All of the data must be written out verbatim, with pictures excluded.

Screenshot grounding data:
%%

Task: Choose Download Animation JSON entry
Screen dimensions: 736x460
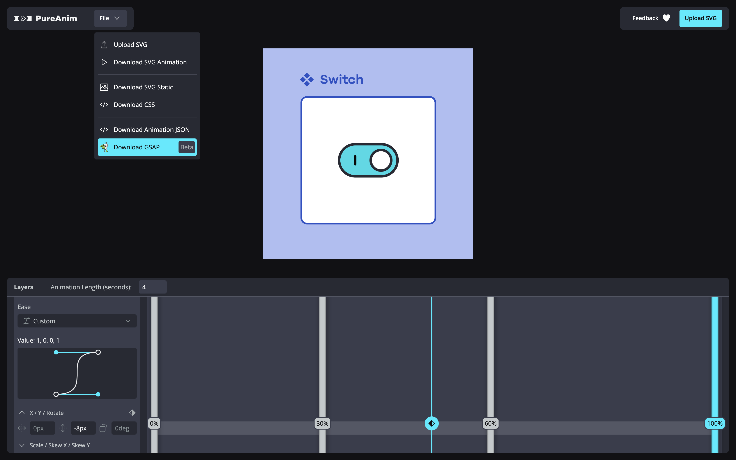Action: pos(151,130)
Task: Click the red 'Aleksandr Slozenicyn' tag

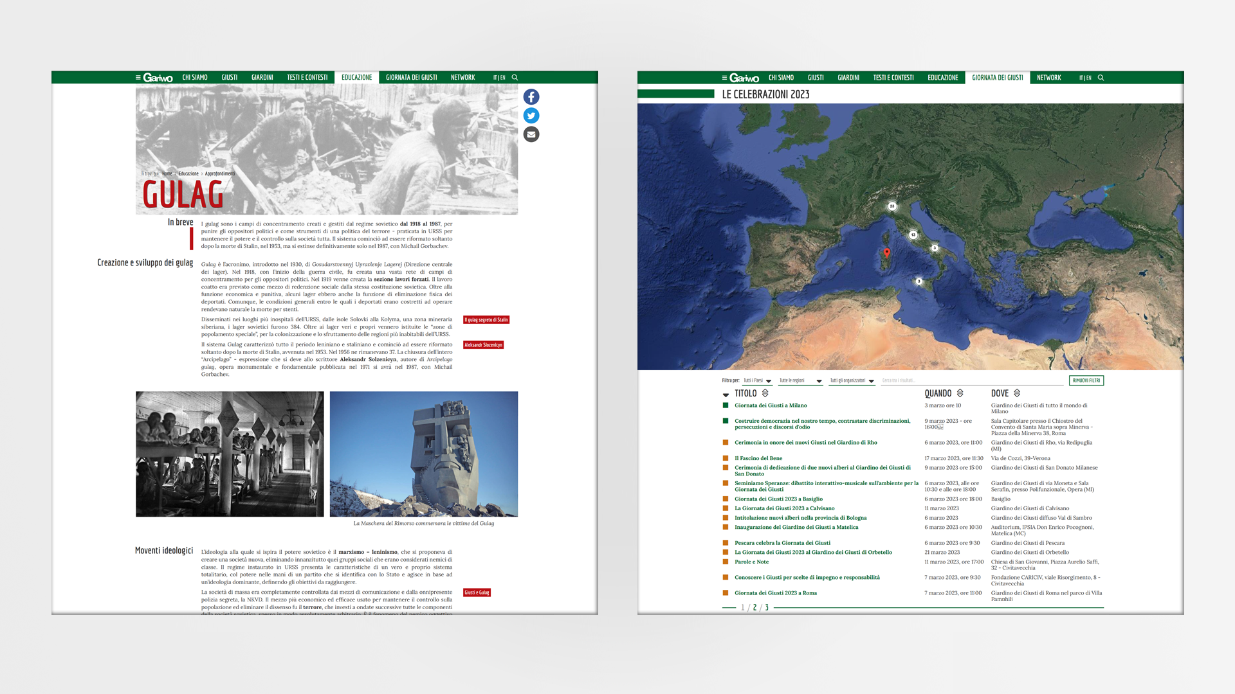Action: tap(483, 345)
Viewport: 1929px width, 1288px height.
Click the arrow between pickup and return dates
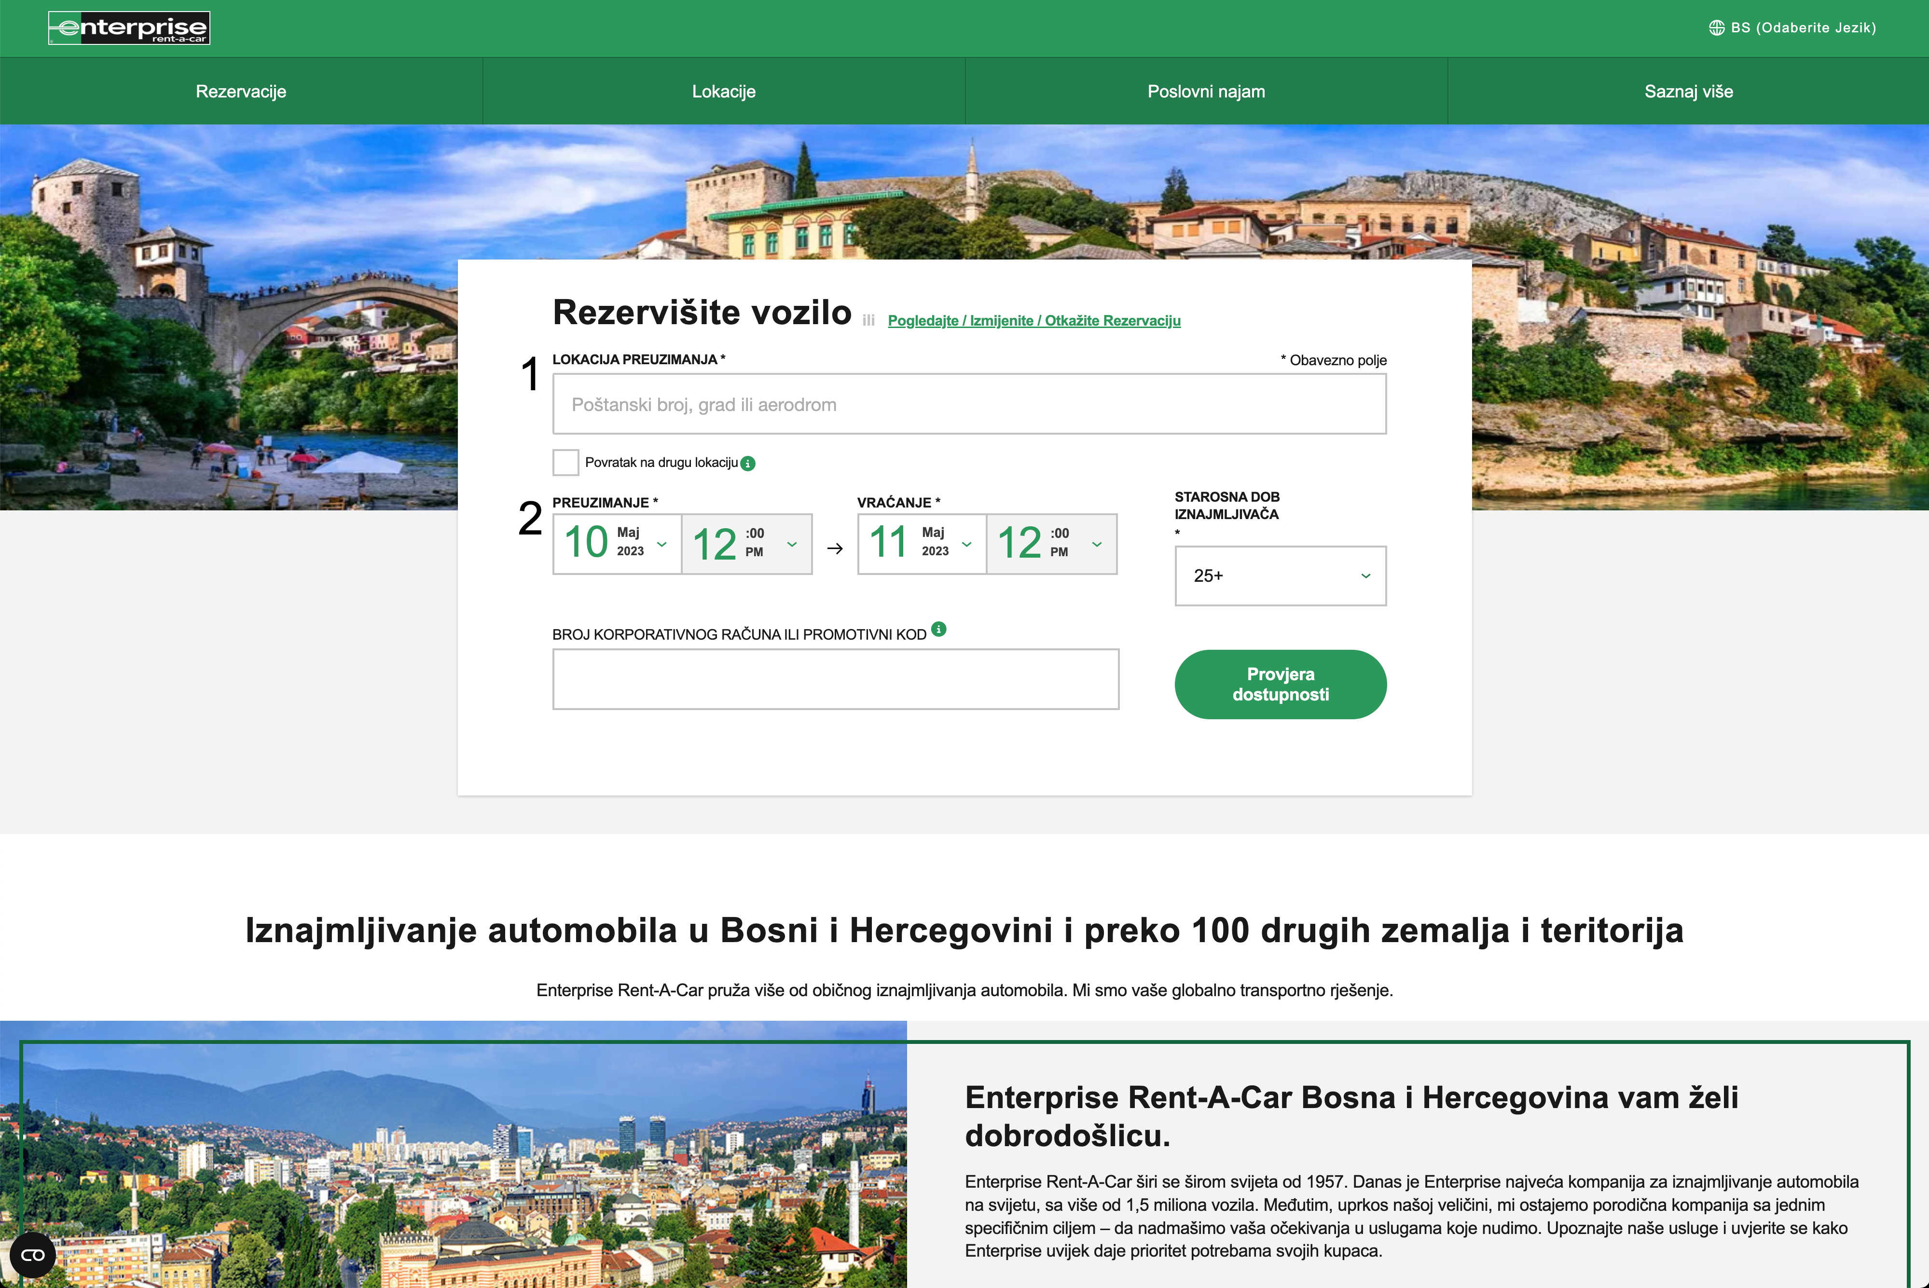point(835,548)
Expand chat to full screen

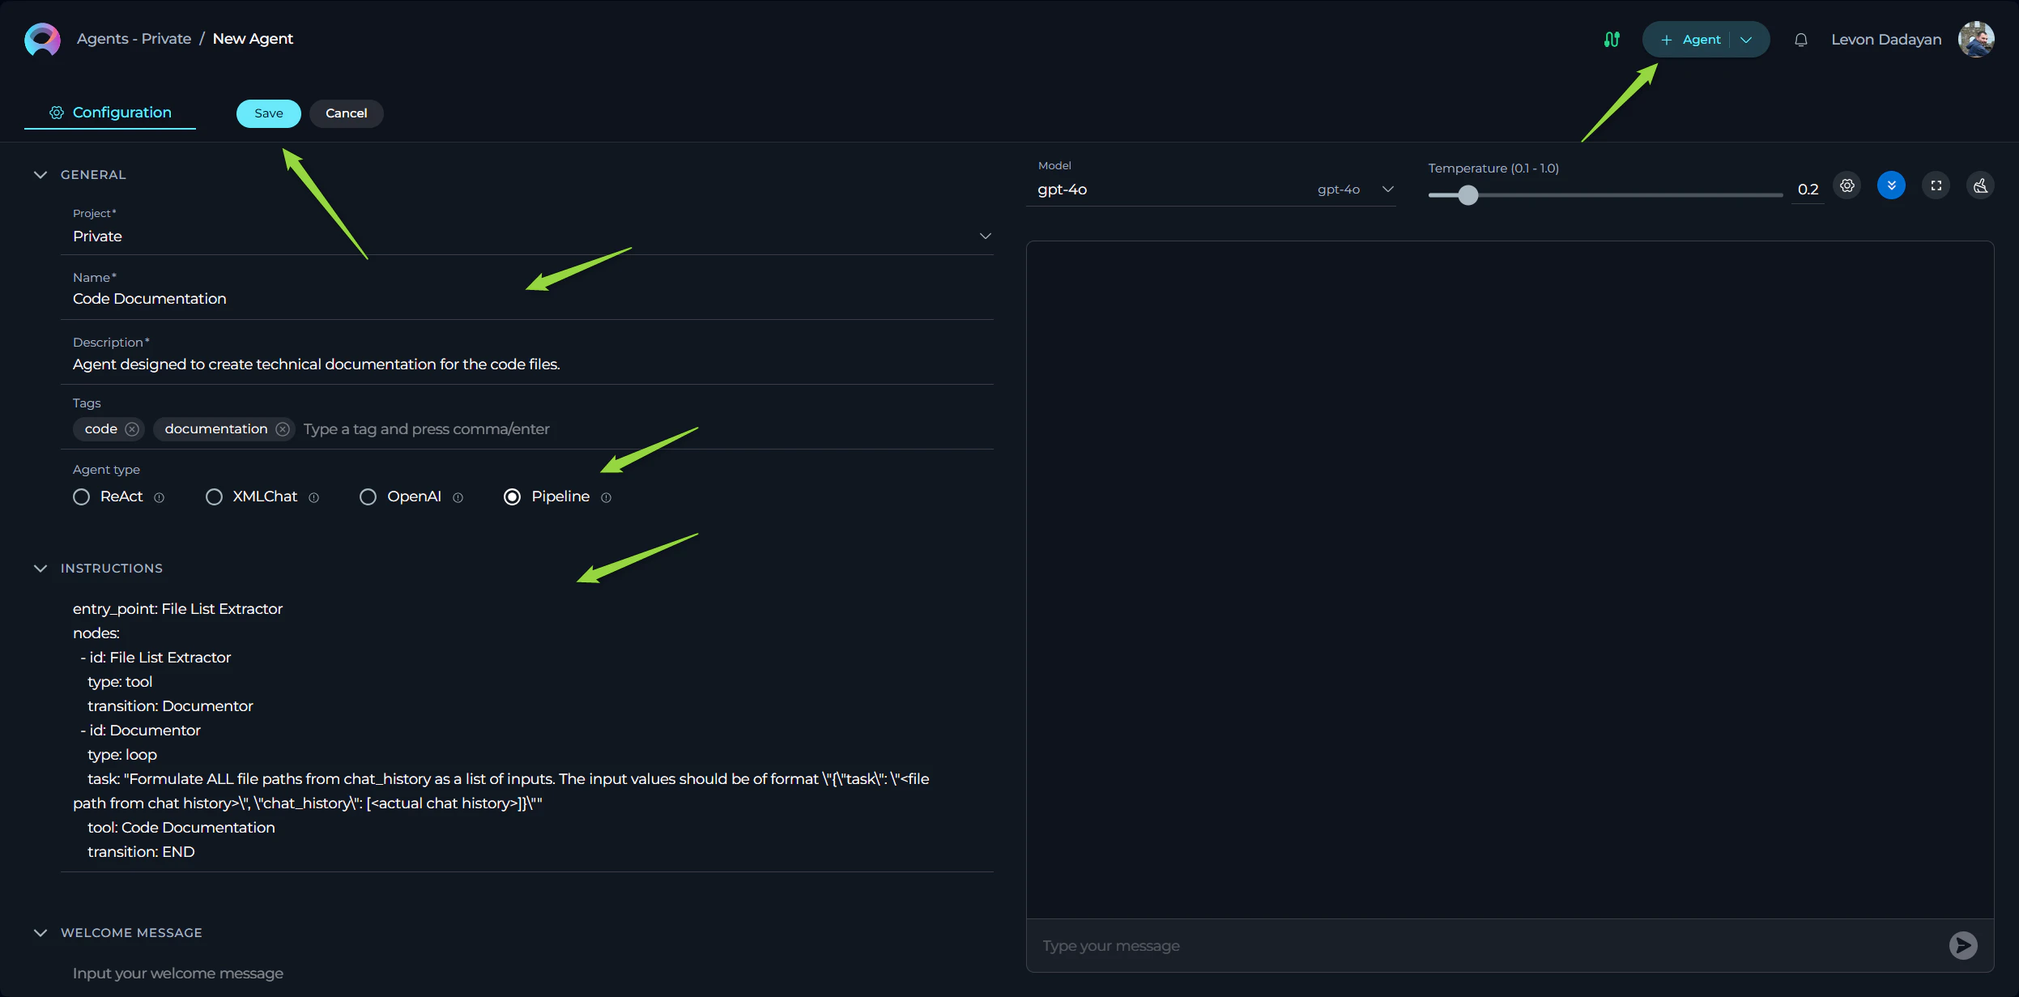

%%

RESPONSE TO THE EXERCISE:
Task: Choose Download Animation JSON entry
Screen dimensions: 736x460
Action: pos(151,130)
Task: Click the red 'Aleksandr Slozenicyn' tag

Action: tap(483, 345)
Viewport: 1929px width, 1288px height.
Click the arrow between pickup and return dates
point(835,548)
Expand chat to full screen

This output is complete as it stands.